Or can you get the raw sensor data from scanners too? Whole new can of worms.

 

You can get RAW data from (some) scanners too......

There isn't as much data as a from-camera RAW file, but there is still more adjustment available to you.

 

TIFF files are lossless, as are RAW files,

but with RAW, you have a more flexible curve adjustment available - it sometimes amazes me what shadow details can be recovered.

 

Also, as colour balance is just a metadata tag in a RAW file,

colour adjustment is more flexible. A RAW file is really 3 independantly adjustable B&W channels,

so it is easier to get a "correct" colour balance from something that isn't quite right.
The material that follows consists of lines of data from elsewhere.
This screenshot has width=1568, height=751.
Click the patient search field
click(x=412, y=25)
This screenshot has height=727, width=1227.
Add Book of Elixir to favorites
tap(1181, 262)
A TIFF however, is an RGB image, which can be separated into the three channels (a subtle, but important difference...)

 

I've scanned some slides + negs which have displayed some really odd colour casts -

including "crossed curves" and "development problems", but with RAW format, it's easier to correct.

 

TIFF files are almost always larger than RAW - which is due to the nature of the format.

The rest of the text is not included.